**EXERCISE:** These entries are to be set down again exactly.

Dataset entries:
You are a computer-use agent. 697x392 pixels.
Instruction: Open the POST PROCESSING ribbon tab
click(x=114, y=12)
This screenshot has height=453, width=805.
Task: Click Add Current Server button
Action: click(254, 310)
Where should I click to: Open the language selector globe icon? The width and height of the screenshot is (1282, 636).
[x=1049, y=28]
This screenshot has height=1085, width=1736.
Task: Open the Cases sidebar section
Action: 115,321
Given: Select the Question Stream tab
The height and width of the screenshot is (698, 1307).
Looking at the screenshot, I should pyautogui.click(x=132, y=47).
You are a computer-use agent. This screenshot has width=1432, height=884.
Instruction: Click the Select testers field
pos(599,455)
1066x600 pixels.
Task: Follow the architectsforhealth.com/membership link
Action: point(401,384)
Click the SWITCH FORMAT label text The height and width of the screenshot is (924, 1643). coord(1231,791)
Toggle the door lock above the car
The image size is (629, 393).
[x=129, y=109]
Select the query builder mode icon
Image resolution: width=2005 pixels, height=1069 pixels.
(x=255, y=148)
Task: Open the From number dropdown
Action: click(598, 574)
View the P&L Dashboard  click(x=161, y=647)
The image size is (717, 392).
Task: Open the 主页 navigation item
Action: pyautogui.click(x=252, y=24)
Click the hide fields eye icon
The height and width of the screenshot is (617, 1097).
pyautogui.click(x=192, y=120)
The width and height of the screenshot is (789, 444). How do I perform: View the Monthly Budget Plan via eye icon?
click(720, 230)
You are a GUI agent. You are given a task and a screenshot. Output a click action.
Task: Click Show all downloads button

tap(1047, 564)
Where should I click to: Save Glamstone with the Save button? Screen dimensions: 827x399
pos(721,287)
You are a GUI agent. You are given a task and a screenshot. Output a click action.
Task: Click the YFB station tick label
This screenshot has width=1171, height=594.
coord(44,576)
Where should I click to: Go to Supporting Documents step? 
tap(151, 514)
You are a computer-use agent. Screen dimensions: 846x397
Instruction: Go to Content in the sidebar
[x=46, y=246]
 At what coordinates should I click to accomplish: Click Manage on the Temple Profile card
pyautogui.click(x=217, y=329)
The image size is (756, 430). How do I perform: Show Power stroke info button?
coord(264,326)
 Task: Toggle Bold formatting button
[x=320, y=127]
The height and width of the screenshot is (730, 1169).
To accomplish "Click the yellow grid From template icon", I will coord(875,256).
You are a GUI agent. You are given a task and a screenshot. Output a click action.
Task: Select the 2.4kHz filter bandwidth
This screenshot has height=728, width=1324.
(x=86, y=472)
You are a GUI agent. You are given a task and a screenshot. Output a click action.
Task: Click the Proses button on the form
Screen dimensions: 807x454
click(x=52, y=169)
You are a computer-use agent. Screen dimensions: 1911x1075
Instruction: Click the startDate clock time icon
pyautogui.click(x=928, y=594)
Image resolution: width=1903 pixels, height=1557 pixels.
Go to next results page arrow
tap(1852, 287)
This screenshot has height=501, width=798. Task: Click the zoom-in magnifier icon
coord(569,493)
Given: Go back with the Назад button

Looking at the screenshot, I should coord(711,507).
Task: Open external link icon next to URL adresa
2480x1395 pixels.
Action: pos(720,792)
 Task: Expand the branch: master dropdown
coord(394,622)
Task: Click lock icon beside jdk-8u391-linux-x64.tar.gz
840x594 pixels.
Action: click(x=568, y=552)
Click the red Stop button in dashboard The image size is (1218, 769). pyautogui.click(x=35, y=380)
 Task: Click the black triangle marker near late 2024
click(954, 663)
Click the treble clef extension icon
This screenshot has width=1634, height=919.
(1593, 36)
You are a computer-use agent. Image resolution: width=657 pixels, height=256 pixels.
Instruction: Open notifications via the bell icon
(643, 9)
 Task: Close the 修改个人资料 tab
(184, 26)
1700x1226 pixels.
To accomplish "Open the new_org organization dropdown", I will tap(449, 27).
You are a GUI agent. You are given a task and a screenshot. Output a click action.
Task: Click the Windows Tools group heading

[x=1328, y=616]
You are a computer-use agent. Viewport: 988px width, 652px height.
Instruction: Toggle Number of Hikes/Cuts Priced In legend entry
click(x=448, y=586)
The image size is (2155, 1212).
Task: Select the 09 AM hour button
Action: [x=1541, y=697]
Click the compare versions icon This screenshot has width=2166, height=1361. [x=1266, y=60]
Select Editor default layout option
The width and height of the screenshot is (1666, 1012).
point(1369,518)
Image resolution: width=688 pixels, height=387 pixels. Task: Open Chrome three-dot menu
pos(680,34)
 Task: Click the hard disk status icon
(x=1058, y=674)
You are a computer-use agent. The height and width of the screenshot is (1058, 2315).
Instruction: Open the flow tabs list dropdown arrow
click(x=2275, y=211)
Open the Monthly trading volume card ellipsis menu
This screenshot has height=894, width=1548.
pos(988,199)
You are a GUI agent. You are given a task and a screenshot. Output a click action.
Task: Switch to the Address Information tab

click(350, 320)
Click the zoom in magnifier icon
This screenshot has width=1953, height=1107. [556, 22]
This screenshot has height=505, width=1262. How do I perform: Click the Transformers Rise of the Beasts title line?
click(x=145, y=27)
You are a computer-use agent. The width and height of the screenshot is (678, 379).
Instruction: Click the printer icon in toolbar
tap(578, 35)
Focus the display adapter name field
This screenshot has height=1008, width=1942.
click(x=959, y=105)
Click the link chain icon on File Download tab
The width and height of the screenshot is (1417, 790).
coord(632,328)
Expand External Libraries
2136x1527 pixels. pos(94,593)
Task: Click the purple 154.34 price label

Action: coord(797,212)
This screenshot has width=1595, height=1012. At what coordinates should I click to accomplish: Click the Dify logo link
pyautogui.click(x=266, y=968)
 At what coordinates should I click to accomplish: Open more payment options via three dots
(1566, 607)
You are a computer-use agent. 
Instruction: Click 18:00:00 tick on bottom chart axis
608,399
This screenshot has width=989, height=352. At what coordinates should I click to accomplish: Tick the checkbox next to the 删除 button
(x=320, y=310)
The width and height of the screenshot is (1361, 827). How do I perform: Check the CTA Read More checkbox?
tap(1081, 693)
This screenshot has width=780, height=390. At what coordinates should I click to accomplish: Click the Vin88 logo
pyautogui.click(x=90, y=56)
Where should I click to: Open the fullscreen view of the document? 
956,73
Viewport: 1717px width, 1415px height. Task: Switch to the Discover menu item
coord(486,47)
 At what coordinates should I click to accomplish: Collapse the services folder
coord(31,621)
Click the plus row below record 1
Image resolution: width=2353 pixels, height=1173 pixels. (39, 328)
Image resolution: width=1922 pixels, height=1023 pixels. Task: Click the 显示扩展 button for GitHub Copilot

**SOLUTION TO THE PROBLEM:**
You are a computer-use agent. 697x392 pixels.
Instruction: Open the POST PROCESSING ribbon tab
click(x=114, y=12)
This screenshot has height=453, width=805.
Task: Click Add Current Server button
Action: click(254, 310)
Where should I click to: Open the language selector globe icon? The width and height of the screenshot is (1282, 636).
[x=1049, y=28]
This screenshot has height=1085, width=1736.
Task: Open the Cases sidebar section
Action: 115,321
Given: Select the Question Stream tab
The height and width of the screenshot is (698, 1307).
Looking at the screenshot, I should pyautogui.click(x=132, y=47).
You are a computer-use agent. This screenshot has width=1432, height=884.
Instruction: Click the Select testers field
pos(599,455)
1066x600 pixels.
Task: Follow the architectsforhealth.com/membership link
Action: point(401,384)
Click the SWITCH FORMAT label text The height and width of the screenshot is (924, 1643). coord(1231,791)
Toggle the door lock above the car
The image size is (629, 393).
[x=129, y=109]
Select the query builder mode icon
Image resolution: width=2005 pixels, height=1069 pixels.
(x=255, y=148)
Task: Open the From number dropdown
Action: click(598, 574)
View the P&L Dashboard  click(x=161, y=647)
The image size is (717, 392).
Task: Open the 主页 navigation item
Action: pyautogui.click(x=252, y=24)
Click the hide fields eye icon
The height and width of the screenshot is (617, 1097).
pyautogui.click(x=192, y=120)
The width and height of the screenshot is (789, 444). How do I perform: View the Monthly Budget Plan via eye icon?
click(720, 230)
You are a GUI agent. You are given a task and a screenshot. Output a click action.
Task: Click Show all downloads button

tap(1047, 564)
Where should I click to: Save Glamstone with the Save button? Screen dimensions: 827x399
pos(721,287)
You are a GUI agent. You are given a task and a screenshot. Output a click action.
Task: Click the YFB station tick label
This screenshot has width=1171, height=594.
coord(44,576)
Where should I click to: Go to Supporting Documents step? 
tap(151, 514)
You are a computer-use agent. Screen dimensions: 846x397
Instruction: Go to Content in the sidebar
[x=46, y=246]
 At what coordinates should I click to accomplish: Click Manage on the Temple Profile card
pyautogui.click(x=217, y=329)
The image size is (756, 430). How do I perform: Show Power stroke info button?
coord(264,326)
 Task: Toggle Bold formatting button
[x=320, y=127]
The height and width of the screenshot is (730, 1169).
To accomplish "Click the yellow grid From template icon", I will coord(875,256).
You are a GUI agent. You are given a task and a screenshot. Output a click action.
Task: Select the 2.4kHz filter bandwidth
This screenshot has height=728, width=1324.
(x=86, y=472)
You are a GUI agent. You are given a task and a screenshot. Output a click action.
Task: Click the Proses button on the form
Screen dimensions: 807x454
click(x=52, y=169)
You are a computer-use agent. Screen dimensions: 1911x1075
Instruction: Click the startDate clock time icon
pyautogui.click(x=928, y=594)
Image resolution: width=1903 pixels, height=1557 pixels.
Go to next results page arrow
tap(1852, 287)
This screenshot has height=501, width=798. Task: Click the zoom-in magnifier icon
coord(569,493)
Given: Go back with the Назад button

Looking at the screenshot, I should coord(711,507).
Task: Open external link icon next to URL adresa
2480x1395 pixels.
Action: pos(720,792)
 Task: Expand the branch: master dropdown
coord(394,622)
Task: Click lock icon beside jdk-8u391-linux-x64.tar.gz
840x594 pixels.
Action: click(x=568, y=552)
Click the red Stop button in dashboard The image size is (1218, 769). pyautogui.click(x=35, y=380)
 Task: Click the black triangle marker near late 2024
click(954, 663)
Click the treble clef extension icon
This screenshot has width=1634, height=919.
(1593, 36)
You are a computer-use agent. Image resolution: width=657 pixels, height=256 pixels.
Instruction: Open notifications via the bell icon
(643, 9)
 Task: Close the 修改个人资料 tab
(184, 26)
1700x1226 pixels.
To accomplish "Open the new_org organization dropdown", I will tap(449, 27).
You are a GUI agent. You are given a task and a screenshot. Output a click action.
Task: Click the Windows Tools group heading

[x=1328, y=616]
You are a computer-use agent. Viewport: 988px width, 652px height.
Instruction: Toggle Number of Hikes/Cuts Priced In legend entry
click(x=448, y=586)
The image size is (2155, 1212).
Task: Select the 09 AM hour button
Action: [x=1541, y=697]
Click the compare versions icon This screenshot has width=2166, height=1361. [x=1266, y=60]
Select Editor default layout option
The width and height of the screenshot is (1666, 1012).
point(1369,518)
Image resolution: width=688 pixels, height=387 pixels. Task: Open Chrome three-dot menu
pos(680,34)
 Task: Click the hard disk status icon
(x=1058, y=674)
You are a computer-use agent. The height and width of the screenshot is (1058, 2315).
Instruction: Open the flow tabs list dropdown arrow
click(x=2275, y=211)
Open the Monthly trading volume card ellipsis menu
This screenshot has height=894, width=1548.
pos(988,199)
You are a GUI agent. You are given a task and a screenshot. Output a click action.
Task: Switch to the Address Information tab

click(350, 320)
Click the zoom in magnifier icon
This screenshot has width=1953, height=1107. [556, 22]
This screenshot has height=505, width=1262. How do I perform: Click the Transformers Rise of the Beasts title line?
click(x=145, y=27)
You are a computer-use agent. The width and height of the screenshot is (678, 379).
Instruction: Click the printer icon in toolbar
tap(578, 35)
Focus the display adapter name field
This screenshot has height=1008, width=1942.
click(x=959, y=105)
Click the link chain icon on File Download tab
The width and height of the screenshot is (1417, 790).
coord(632,328)
Expand External Libraries
2136x1527 pixels. pos(94,593)
Task: Click the purple 154.34 price label

Action: coord(797,212)
This screenshot has width=1595, height=1012. At what coordinates should I click to accomplish: Click the Dify logo link
pyautogui.click(x=266, y=968)
 At what coordinates should I click to accomplish: Open more payment options via three dots
(1566, 607)
You are a computer-use agent. 
Instruction: Click 18:00:00 tick on bottom chart axis
608,399
This screenshot has width=989, height=352. At what coordinates should I click to accomplish: Tick the checkbox next to the 删除 button
(x=320, y=310)
The width and height of the screenshot is (1361, 827). How do I perform: Check the CTA Read More checkbox?
tap(1081, 693)
This screenshot has width=780, height=390. At what coordinates should I click to accomplish: Click the Vin88 logo
pyautogui.click(x=90, y=56)
Where should I click to: Open the fullscreen view of the document? 
956,73
Viewport: 1717px width, 1415px height. Task: Switch to the Discover menu item
coord(486,47)
 At what coordinates should I click to accomplish: Collapse the services folder
coord(31,621)
Click the plus row below record 1
Image resolution: width=2353 pixels, height=1173 pixels. (39, 328)
Image resolution: width=1922 pixels, height=1023 pixels. Task: Click the 显示扩展 button for GitHub Copilot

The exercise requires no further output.